Ciencia, educación y ambiente

Las maravillosas aves migratorias

La hermosa presencia de las aves ya sean pequeñas, grandes, coloridas o pardas pero surcando los cielos está en riesgo.

Quizá esta es ya una aseveración que lamentablemente puede aplicarse a diversas especies que forman parte de la biodiversidad de nuestro planeta, sin embargo el caso de las aves es preocupante si consideramos todos los riesgos y obstáculos que tienen que enfrentar cuando surcan los aires, ya sea en la ciudad, el campo o cuando nos referimos a la gran proeza de la migración.

El Día Mundial de las Aves Migratorias que se conmemoró éste mes, tuvo por tema "Por una energía respetuosa con las aves" la idea es llamara la atención a la reducción y consideración de las rutas migratorias de las aves en el momento de establecer medios de generación y distribución de energía ya que ciertas tecnologías se establecen y desplazan sin una adecuada planificación y evaluación de riesgos lo que amenaza seriamente a las especies migratorias.

Conocer por que migran las aves, que les lleva a volar en ocasiones sin descanso para llegar al lugar donde anidarán o pasarán el invierno, es todavía un misterio que se investiga y en la medida que se avanza en el conocimiento de éste fenómeno más interrogantes se presentan.

Para iniciar, investigaciones realizadas en estaciones biológicas muestran que la habilidad para el desplazamiento, se mejora en algunas aves con la experiencia como lo muestran los estudios sobre un ave europea conocida como "milano negro" que llega a vivir hasta 27 años. Algunas aves también vuelan sin descanso como el "Vencejo real" que cubre 200 kilómetros en su ruta migratoria.

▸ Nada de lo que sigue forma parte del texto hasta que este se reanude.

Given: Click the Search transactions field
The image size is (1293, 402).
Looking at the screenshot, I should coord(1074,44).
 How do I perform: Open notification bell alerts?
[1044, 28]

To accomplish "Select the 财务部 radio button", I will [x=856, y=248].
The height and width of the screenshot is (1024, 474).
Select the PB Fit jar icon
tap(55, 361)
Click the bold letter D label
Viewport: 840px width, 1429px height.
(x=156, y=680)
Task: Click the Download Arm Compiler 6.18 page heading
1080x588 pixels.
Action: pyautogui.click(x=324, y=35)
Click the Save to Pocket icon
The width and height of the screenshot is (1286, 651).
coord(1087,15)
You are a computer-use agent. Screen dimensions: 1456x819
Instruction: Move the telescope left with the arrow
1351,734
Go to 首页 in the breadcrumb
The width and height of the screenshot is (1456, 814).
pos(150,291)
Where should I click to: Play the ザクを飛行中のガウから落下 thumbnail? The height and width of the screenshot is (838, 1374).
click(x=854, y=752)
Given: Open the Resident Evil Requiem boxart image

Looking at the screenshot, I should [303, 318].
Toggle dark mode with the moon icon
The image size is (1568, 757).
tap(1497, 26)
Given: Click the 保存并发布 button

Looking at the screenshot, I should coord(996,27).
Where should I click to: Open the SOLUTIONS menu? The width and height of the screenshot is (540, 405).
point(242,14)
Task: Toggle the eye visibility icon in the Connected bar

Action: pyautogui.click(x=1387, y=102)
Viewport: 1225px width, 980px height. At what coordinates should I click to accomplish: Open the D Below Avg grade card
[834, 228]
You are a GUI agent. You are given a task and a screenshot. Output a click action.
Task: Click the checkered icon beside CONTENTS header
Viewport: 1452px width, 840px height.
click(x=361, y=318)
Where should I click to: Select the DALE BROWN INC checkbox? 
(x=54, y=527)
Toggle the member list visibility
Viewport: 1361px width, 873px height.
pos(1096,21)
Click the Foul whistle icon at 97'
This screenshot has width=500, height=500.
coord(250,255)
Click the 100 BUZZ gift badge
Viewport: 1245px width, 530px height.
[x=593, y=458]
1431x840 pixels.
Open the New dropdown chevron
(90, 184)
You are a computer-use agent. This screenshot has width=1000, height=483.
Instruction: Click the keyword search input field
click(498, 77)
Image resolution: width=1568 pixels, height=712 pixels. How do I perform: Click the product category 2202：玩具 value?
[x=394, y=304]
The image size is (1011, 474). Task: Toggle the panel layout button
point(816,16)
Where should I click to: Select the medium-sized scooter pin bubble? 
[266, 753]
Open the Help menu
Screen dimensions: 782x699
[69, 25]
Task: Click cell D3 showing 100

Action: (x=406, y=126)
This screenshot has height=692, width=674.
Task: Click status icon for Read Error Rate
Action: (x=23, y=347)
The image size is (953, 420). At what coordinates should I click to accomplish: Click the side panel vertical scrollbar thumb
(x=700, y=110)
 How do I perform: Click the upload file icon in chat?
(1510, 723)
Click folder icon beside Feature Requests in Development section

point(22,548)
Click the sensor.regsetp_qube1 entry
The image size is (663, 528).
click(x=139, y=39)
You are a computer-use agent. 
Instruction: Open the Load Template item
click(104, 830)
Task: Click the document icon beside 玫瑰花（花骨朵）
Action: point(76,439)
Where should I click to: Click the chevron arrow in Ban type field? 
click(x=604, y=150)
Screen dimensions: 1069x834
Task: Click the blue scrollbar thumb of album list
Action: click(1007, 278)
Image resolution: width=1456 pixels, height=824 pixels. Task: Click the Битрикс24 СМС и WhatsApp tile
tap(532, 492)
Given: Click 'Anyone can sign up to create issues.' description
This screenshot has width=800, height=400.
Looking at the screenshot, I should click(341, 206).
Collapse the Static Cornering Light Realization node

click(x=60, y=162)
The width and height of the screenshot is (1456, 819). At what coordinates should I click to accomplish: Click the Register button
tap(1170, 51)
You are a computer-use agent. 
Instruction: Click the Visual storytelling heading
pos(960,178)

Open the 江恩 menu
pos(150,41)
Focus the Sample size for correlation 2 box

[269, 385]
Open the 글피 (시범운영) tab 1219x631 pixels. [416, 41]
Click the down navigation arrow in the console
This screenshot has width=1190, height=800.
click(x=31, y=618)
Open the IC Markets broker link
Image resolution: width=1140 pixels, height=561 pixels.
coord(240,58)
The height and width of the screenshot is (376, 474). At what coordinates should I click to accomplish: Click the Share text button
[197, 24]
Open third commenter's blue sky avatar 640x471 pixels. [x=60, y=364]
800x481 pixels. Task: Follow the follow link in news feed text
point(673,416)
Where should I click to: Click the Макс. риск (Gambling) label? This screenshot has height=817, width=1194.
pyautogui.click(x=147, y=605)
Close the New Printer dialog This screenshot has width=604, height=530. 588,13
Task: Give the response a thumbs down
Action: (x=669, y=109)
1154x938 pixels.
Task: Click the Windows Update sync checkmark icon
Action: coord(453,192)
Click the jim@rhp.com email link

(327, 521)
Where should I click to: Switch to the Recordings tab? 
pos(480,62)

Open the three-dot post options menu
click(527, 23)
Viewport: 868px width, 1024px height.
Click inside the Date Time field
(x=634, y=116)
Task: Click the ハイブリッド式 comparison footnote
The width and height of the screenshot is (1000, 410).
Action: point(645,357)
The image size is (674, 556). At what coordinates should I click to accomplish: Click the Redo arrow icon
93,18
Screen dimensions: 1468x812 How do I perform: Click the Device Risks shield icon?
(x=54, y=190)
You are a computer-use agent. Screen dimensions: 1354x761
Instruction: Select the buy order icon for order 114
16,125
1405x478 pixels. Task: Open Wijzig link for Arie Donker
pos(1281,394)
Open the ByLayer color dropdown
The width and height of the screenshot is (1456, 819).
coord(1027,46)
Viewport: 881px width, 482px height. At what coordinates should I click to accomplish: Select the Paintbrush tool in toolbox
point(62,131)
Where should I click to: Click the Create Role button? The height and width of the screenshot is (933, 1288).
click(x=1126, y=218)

Las aves migratorias mexicanas son muy variadas y vistosas como los flamencos, los pelícanos, quetzales, palomas, patos halcones, colibríes entre otras especies.

Las aves migratorias pareciera que tienen un geoposicionador que les conduce sin error a su lugar de referencia y las investigaciones parecen indicar que ésta habilidad se debe a fotoreceptores que se conocen como criptocromos que son sensibles a la luz azul y participan en los procesos asociados al ritmo circadiano.

Aunque las investigaciones siguen, no deja de admirarnos el que un pequeño colibrí bate sus alas hasta 75 veces por segundo durante 25 horas, que las aves migratorias tienen un oído muy agudo y que el diseño de su cuerpo está hecho para ahorrar energía durante el vuelo.